DATA SECTION =

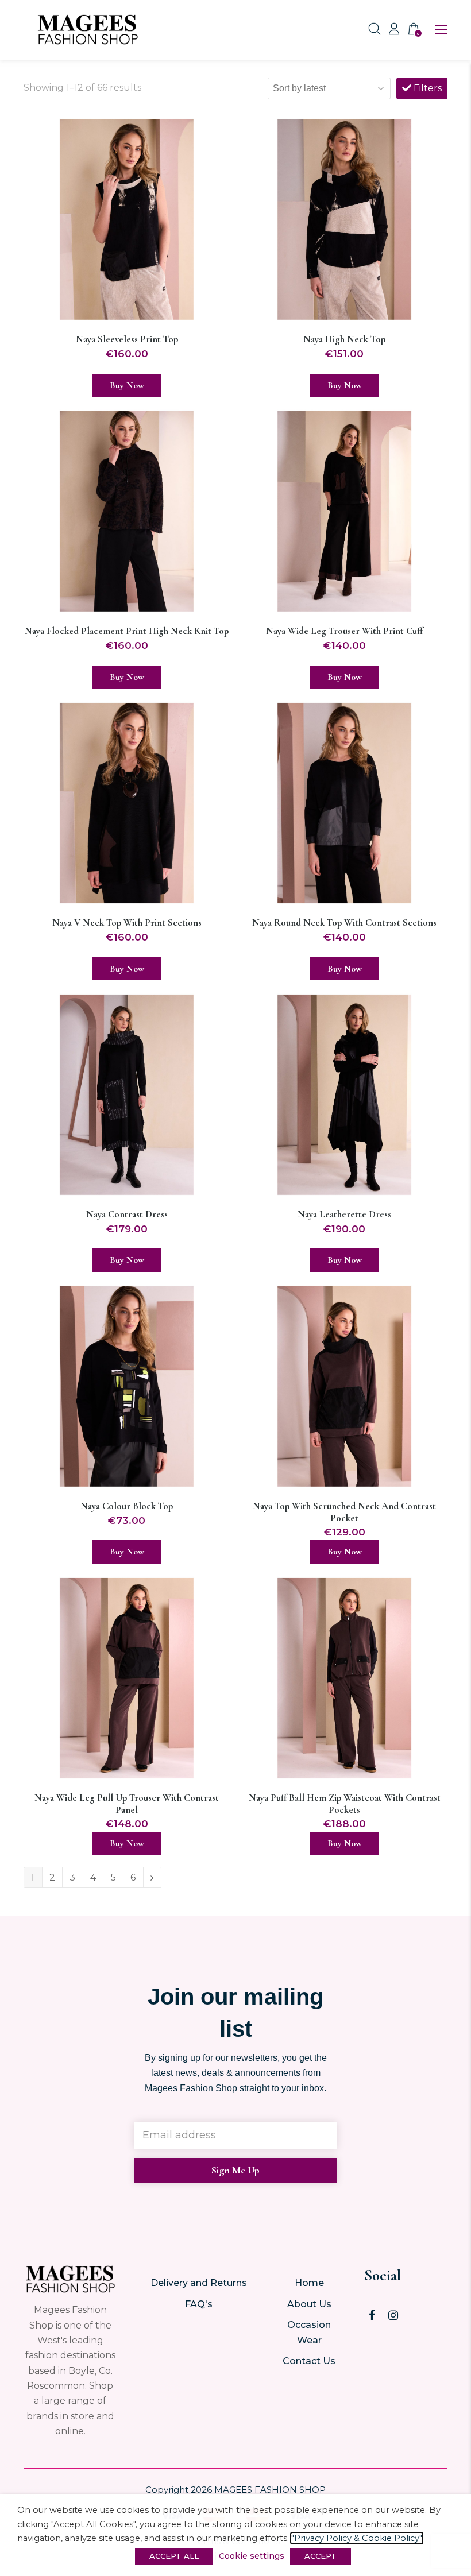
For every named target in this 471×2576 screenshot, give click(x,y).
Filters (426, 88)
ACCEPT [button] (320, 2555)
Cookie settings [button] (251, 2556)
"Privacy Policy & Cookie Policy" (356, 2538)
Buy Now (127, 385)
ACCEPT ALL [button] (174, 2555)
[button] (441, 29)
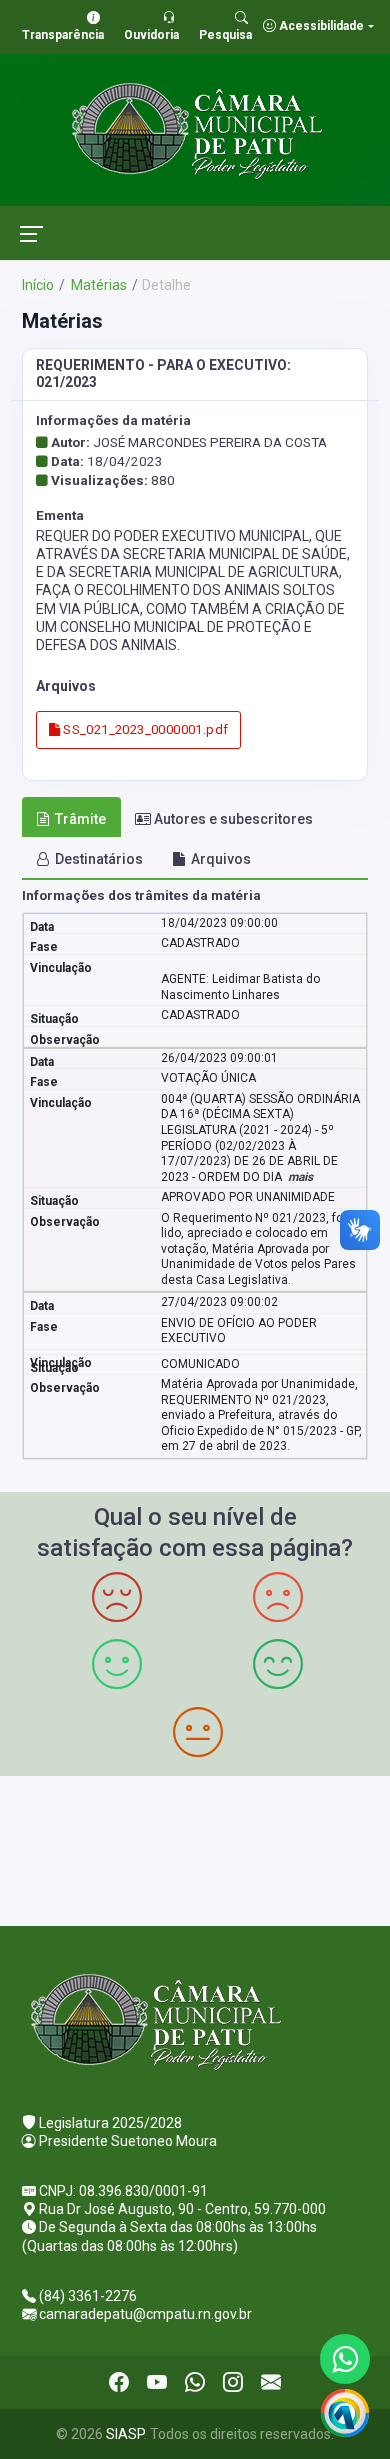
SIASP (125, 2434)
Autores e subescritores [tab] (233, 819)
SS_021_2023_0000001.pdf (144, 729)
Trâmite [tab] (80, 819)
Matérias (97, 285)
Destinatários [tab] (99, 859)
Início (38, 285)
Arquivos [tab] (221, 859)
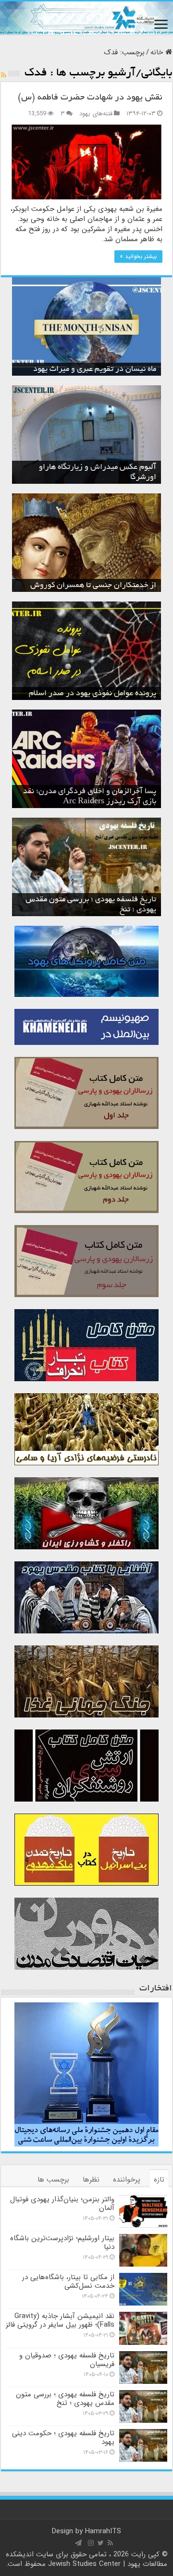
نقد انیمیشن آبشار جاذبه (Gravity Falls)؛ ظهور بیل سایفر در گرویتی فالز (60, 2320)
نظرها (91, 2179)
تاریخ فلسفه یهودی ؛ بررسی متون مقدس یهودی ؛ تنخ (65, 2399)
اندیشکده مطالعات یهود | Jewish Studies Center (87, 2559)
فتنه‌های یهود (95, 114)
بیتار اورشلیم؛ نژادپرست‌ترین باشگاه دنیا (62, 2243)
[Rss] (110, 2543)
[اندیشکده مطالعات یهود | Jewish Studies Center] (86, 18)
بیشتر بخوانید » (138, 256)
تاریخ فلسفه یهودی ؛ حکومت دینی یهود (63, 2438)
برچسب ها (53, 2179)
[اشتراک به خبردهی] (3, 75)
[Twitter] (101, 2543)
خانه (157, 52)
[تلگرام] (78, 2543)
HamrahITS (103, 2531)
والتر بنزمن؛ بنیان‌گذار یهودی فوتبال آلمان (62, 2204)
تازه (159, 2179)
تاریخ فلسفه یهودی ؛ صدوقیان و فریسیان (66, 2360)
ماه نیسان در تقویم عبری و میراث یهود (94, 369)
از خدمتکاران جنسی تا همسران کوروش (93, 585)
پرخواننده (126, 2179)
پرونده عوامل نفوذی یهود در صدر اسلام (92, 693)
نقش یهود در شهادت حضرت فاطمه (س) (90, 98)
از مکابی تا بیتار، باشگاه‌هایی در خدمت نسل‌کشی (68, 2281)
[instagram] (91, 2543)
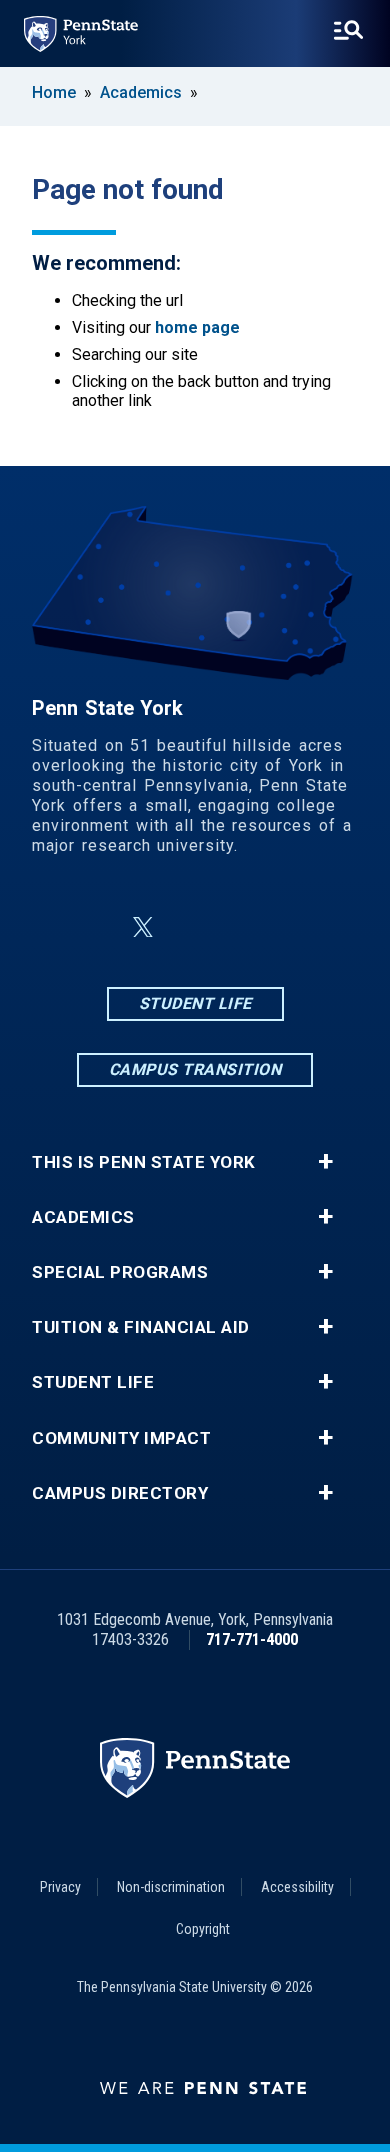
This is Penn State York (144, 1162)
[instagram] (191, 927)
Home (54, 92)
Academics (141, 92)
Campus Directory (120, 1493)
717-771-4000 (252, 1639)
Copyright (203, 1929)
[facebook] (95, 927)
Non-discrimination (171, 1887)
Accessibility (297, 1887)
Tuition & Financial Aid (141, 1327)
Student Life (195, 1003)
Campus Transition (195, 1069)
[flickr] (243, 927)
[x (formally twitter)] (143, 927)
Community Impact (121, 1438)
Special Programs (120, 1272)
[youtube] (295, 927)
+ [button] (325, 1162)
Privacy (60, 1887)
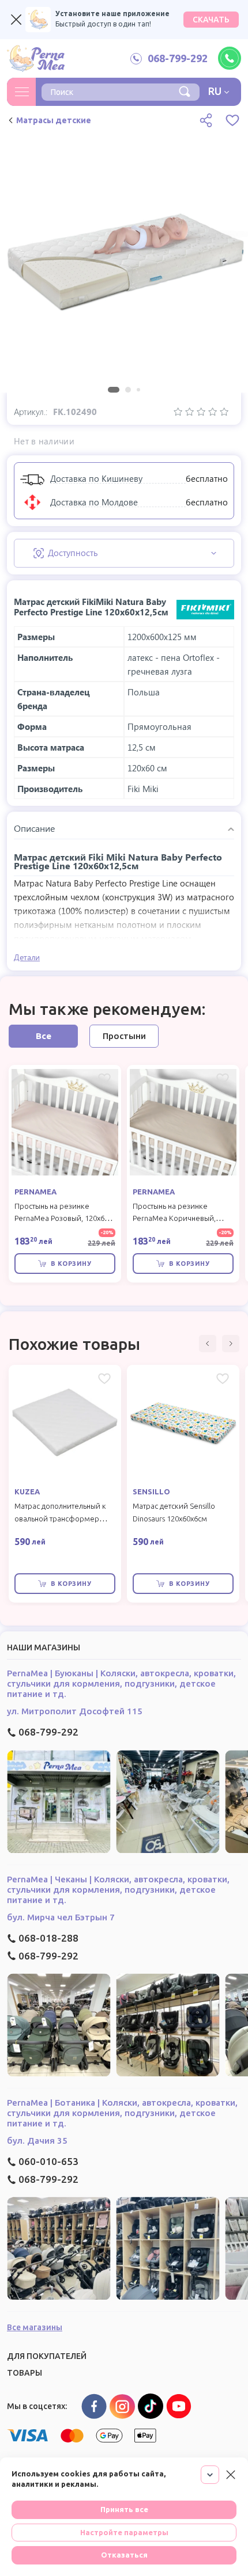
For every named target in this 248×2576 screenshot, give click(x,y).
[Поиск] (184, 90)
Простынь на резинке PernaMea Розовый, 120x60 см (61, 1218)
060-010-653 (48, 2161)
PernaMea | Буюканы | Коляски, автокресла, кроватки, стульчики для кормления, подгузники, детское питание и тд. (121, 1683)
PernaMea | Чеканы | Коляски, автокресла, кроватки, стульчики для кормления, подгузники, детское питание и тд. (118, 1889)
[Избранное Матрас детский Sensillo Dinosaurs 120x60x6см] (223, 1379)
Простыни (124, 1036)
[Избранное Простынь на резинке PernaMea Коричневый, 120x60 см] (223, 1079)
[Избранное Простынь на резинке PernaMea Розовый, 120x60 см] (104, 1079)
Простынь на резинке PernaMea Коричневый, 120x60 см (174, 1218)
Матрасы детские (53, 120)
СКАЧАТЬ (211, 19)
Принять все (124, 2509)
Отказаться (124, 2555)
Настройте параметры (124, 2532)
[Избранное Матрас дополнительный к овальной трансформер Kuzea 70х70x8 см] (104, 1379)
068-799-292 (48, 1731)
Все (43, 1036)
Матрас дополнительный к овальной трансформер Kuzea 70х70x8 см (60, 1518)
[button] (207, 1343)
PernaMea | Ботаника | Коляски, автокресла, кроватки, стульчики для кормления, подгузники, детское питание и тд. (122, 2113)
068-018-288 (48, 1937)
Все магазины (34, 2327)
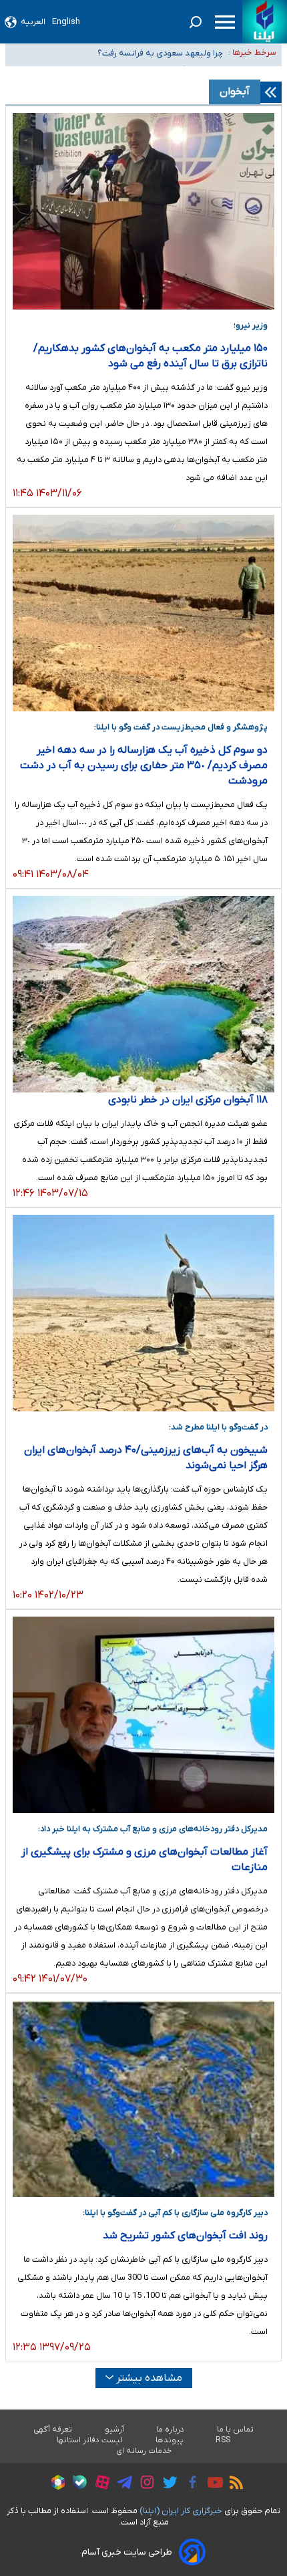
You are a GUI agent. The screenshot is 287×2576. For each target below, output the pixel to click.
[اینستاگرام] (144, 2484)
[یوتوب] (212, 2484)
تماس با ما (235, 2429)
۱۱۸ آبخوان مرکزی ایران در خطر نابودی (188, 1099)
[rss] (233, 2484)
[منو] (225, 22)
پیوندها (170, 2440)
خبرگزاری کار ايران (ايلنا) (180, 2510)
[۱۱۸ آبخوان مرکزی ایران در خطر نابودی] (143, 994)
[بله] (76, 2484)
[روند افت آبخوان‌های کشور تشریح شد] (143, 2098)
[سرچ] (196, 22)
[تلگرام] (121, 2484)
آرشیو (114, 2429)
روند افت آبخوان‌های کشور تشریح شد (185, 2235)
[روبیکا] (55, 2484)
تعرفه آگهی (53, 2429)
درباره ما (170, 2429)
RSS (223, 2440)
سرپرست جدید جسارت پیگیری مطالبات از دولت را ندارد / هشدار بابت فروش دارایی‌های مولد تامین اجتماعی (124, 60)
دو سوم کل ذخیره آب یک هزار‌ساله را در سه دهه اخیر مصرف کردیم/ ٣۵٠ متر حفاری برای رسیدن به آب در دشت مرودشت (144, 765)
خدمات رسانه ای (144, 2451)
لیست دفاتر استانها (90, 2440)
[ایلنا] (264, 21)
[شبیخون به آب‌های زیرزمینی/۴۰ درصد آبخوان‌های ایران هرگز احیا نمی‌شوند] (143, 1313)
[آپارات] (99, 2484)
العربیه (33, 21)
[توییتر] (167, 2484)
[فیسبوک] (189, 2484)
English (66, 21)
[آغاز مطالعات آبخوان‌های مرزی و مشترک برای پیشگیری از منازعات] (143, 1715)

EXERCISE DETAILS = Your output must match the records word for word, apart from the images, which are left out.

ANSWER TO THE PROBLEM =
For every named target in this 471×2576 screenshot, give click(x,y).
Filters (426, 88)
ACCEPT [button] (320, 2555)
Cookie settings [button] (251, 2556)
"Privacy Policy & Cookie Policy" (356, 2538)
Buy Now (127, 385)
ACCEPT ALL [button] (174, 2555)
[button] (441, 29)
SIASP (125, 2434)
Autores e subescritores [tab] (233, 819)
SS_021_2023_0000001.pdf (144, 729)
Trâmite [tab] (80, 819)
Matérias (97, 285)
Destinatários [tab] (99, 859)
Início (38, 285)
Arquivos [tab] (221, 859)
نقد انیمیشن آبشار جاذبه (Gravity Falls)؛ ظهور بیل سایفر در گرویتی فالز (60, 2320)
نظرها (91, 2179)
تاریخ فلسفه یهودی ؛ بررسی متون مقدس یهودی ؛ تنخ (65, 2399)
اندیشکده مطالعات یهود | Jewish Studies Center (87, 2559)
فتنه‌های یهود (95, 114)
بیتار اورشلیم؛ نژادپرست‌ترین باشگاه دنیا (62, 2243)
[Rss] (110, 2543)
[اندیشکده مطالعات یهود | Jewish Studies Center] (86, 18)
بیشتر بخوانید » (138, 256)
تاریخ فلسفه یهودی ؛ حکومت دینی یهود (63, 2438)
برچسب ها (53, 2179)
[اشتراک به خبردهی] (3, 75)
[Twitter] (101, 2543)
خانه (157, 52)
[تلگرام] (78, 2543)
HamrahITS (103, 2531)
والتر بنزمن؛ بنیان‌گذار یهودی فوتبال آلمان (62, 2204)
تازه (159, 2179)
تاریخ فلسفه یهودی ؛ صدوقیان و فریسیان (66, 2360)
ماه نیسان در تقویم عبری و میراث یهود (94, 369)
از خدمتکاران جنسی تا همسران کوروش (93, 585)
پرخواننده (126, 2179)
پرونده عوامل نفوذی یهود در صدر اسلام (92, 693)
نقش یهود در شهادت حضرت فاطمه (س) (90, 98)
از مکابی تا بیتار، باشگاه‌هایی در خدمت نسل‌کشی (68, 2281)
[instagram] (91, 2543)
This is Penn State York (144, 1162)
[instagram] (191, 927)
Home (54, 92)
Academics (141, 92)
Campus Directory (120, 1493)
717-771-4000 (252, 1639)
Copyright (203, 1929)
[facebook] (95, 927)
Non-discrimination (171, 1887)
Accessibility (297, 1887)
Tuition & Financial Aid (141, 1327)
Student Life (195, 1003)
Campus Transition (195, 1069)
[flickr] (243, 927)
[x (formally twitter)] (143, 927)
Community Impact (121, 1438)
Special Programs (120, 1272)
[youtube] (295, 927)
+ [button] (325, 1162)
Privacy (60, 1887)
For every named target in this 248×2576 screenshot, give click(x,y).
[Поиск] (184, 90)
Простынь на резинке PernaMea Розовый, 120x60 см (61, 1218)
060-010-653 (48, 2161)
PernaMea | Буюканы | Коляски, автокресла, кроватки, стульчики для кормления, подгузники, детское питание и тд. (121, 1683)
PernaMea | Чеканы | Коляски, автокресла, кроватки, стульчики для кормления, подгузники, детское питание и тд. (118, 1889)
[Избранное Матрас детский Sensillo Dinosaurs 120x60x6см] (223, 1379)
Простыни (124, 1036)
[Избранное Простынь на резинке PernaMea Коричневый, 120x60 см] (223, 1079)
[Избранное Простынь на резинке PernaMea Розовый, 120x60 см] (104, 1079)
Простынь на резинке PernaMea Коричневый, 120x60 см (174, 1218)
Матрасы детские (53, 120)
СКАЧАТЬ (211, 19)
Принять все (124, 2509)
Отказаться (124, 2555)
Настройте параметры (124, 2532)
[Избранное Матрас дополнительный к овальной трансформер Kuzea 70х70x8 см] (104, 1379)
068-799-292 (48, 1731)
Все (43, 1036)
Матрас дополнительный к овальной трансформер Kuzea 70х70x8 см (60, 1518)
[button] (207, 1343)
PernaMea | Ботаника | Коляски, автокресла, кроватки, стульчики для кормления, подгузники, детское питание и тд. (122, 2113)
068-018-288 (48, 1937)
Все магазины (34, 2327)
You are a GUI agent. The screenshot is 287×2576. For each target below, output the pixel to click.
[اینستاگرام] (144, 2484)
[یوتوب] (212, 2484)
تماس با ما (235, 2429)
۱۱۸ آبخوان مرکزی ایران در خطر نابودی (188, 1099)
[rss] (233, 2484)
[منو] (225, 22)
پیوندها (170, 2440)
خبرگزاری کار ايران (ايلنا) (180, 2510)
[۱۱۸ آبخوان مرکزی ایران در خطر نابودی] (143, 994)
[بله] (76, 2484)
[روند افت آبخوان‌های کشور تشریح شد] (143, 2098)
[سرچ] (196, 22)
[تلگرام] (121, 2484)
آرشیو (114, 2429)
روند افت آبخوان‌های کشور تشریح شد (185, 2235)
[روبیکا] (55, 2484)
تعرفه آگهی (53, 2429)
درباره ما (170, 2429)
RSS (223, 2440)
سرپرست جدید جسارت پیگیری مطالبات از دولت را ندارد / هشدار بابت فروش دارایی‌های مولد تامین اجتماعی (124, 60)
دو سوم کل ذخیره آب یک هزار‌ساله را در سه دهه اخیر مصرف کردیم/ ٣۵٠ متر حفاری برای رسیدن به آب در دشت مرودشت (144, 765)
خدمات رسانه ای (144, 2451)
لیست دفاتر استانها (90, 2440)
[ایلنا] (264, 21)
[شبیخون به آب‌های زیرزمینی/۴۰ درصد آبخوان‌های ایران هرگز احیا نمی‌شوند] (143, 1313)
[آپارات] (99, 2484)
العربیه (33, 21)
[توییتر] (167, 2484)
[فیسبوک] (189, 2484)
English (66, 21)
[آغاز مطالعات آبخوان‌های مرزی و مشترک برای پیشگیری از منازعات] (143, 1715)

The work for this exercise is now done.